Phoenix has a deep, established private lending market — rates for standard deals run 9.5–12%, with some national bridge lenders competing at the low end for experienced borrowers with strong track records. Denver runs slightly higher at 10–13%, in part because Colorado’s foreclosure timeline (110 days) is longer than Texas or Georgia, and lenders price that risk accordingly.

Illinois (Chicago)

Chicago is the Midwest’s most competitive hard money market. Experienced investors are seeing rates in the 10–12.5% range for standard rehab deals. However, Illinois has a judicial foreclosure process averaging 12–15 months — one of the longest in the country. This creates a two-tier market: experienced investors with strong track records can access competitive rates, but first-time borrowers face a meaningful premium.

Pacific Northwest and California

Seattle has an active lender market but longer foreclosure timelines (90 days non-judicial) push rates to 10–13%. California’s DFPI/CFL licensing requirements and 110–120-day non-judicial foreclosure process add regulatory complexity. Expect 10–13% in major CA markets. Minneapolis and other upper Midwest markets see rates 10.5–13.5%, reflecting the 6-month post-foreclosure redemption period Minnesota law requires.

How to Get the Best Rate

Rate is negotiable. Here’s how experienced investors consistently land at the bottom of the range:

Build a Track Record

Document every completed deal. Create a deal summary sheet with purchase price, ARV, actual sale price, hold time, and net profit for each project. Lenders who can see 10+ completed deals with consistent returns will offer meaningfully better terms than they’d quote a borrower with a blank track record.

Know Your ARV Cold

Bring three comparable sales to your first conversation. Know the $/sqft in your target neighborhood. Lenders who underwrite your deal and find tight, well-supported comps are more comfortable with higher LTV and lower rates. Weak comps create hesitation — and hesitation costs you on rate.

Compete the Deal

Get term sheets from 3–4 lenders. Use them as negotiating leverage. A lender willing to move 0.5% on rate to win the deal often will — if they know there’s a competing offer. The Hard Money Scout directory covers 120+ cities; use it to identify 3–4 active lenders in your market before making calls.
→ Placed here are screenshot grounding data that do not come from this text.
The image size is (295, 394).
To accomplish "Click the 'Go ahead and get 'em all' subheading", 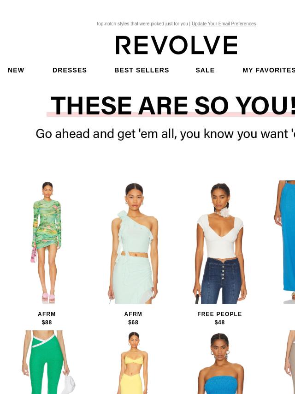I will point(165,134).
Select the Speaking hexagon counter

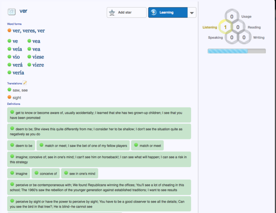pyautogui.click(x=232, y=37)
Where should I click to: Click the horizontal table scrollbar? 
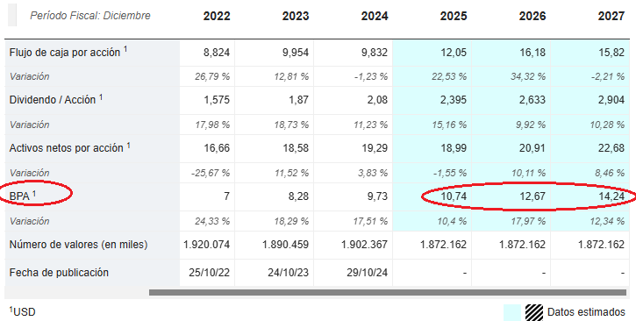pyautogui.click(x=388, y=292)
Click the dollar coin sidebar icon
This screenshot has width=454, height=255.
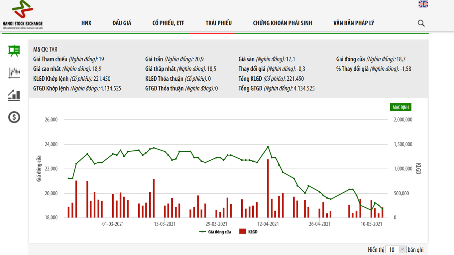pyautogui.click(x=14, y=117)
Consider Points vs. Rate Tradeoffs

A lender offering 10.5% / 1 point may be cheaper than 9.5% / 3 points on a short hold. Run the math on total financing cost (not just rate) for your expected hold period. On a 6-month flip, paying 3 extra points at close to buy a lower rate often pencils out worse than the higher rate with fewer upfront points.
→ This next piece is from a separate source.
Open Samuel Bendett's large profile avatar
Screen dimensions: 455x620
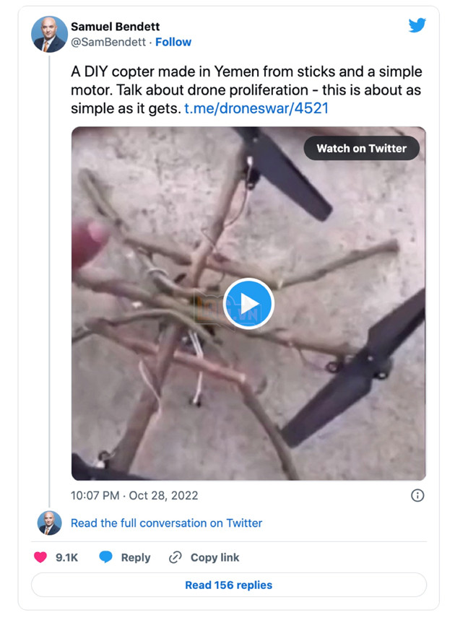tap(49, 34)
One more lever: Cross-collateral offers can unlock better terms. If you own equity in another investment property, some lenders will cross-collateralize both assets in exchange for a lower rate or higher LTV. This has real risk — you’re pledging two properties — but on the right deal, it changes the math.

Frequently Asked Questions

What is the average hard money interest rate in 2026?

The national range is approximately 9%–14% for residential fix-and-flip deals. The average for experienced investors in competitive markets (Texas, Georgia, Arizona) is around 10–11.5%. First-time borrowers or deals in slower markets typically sit at 12–14%.

Are hard money rates fixed or variable?

Most hard money loans carry a fixed interest rate for the loan term. Variable-rate hard money loans exist but are uncommon. The fixed rate is agreed at closing and doesn’t change unless you extend the loan — extensions may be issued at a different rate depending on the lender’s terms.

Do hard money rates vary by state?

Yes, significantly. State foreclosure timelines are the biggest driver. States with fast non-judicial foreclosure (Texas: 41 days, Georgia: 30 days) tend to have lower rates because lender risk is lower. States with slow judicial foreclosure (New York, Massachusetts, Illinois: 12–18 months) carry higher rates to compensate for the longer risk window.

How do origination points affect the total cost of a hard money loan?

Each origination point equals 1% of the loan amount, paid at close. On a $300,000 loan, 2 points = $6,000 upfront. To compare two offers accurately, calculate total financing cost: (loan amount × rate × hold months / 12) + (loan amount × points ÷ 100). The offer with lower total cost wins — not always the one with the lower rate.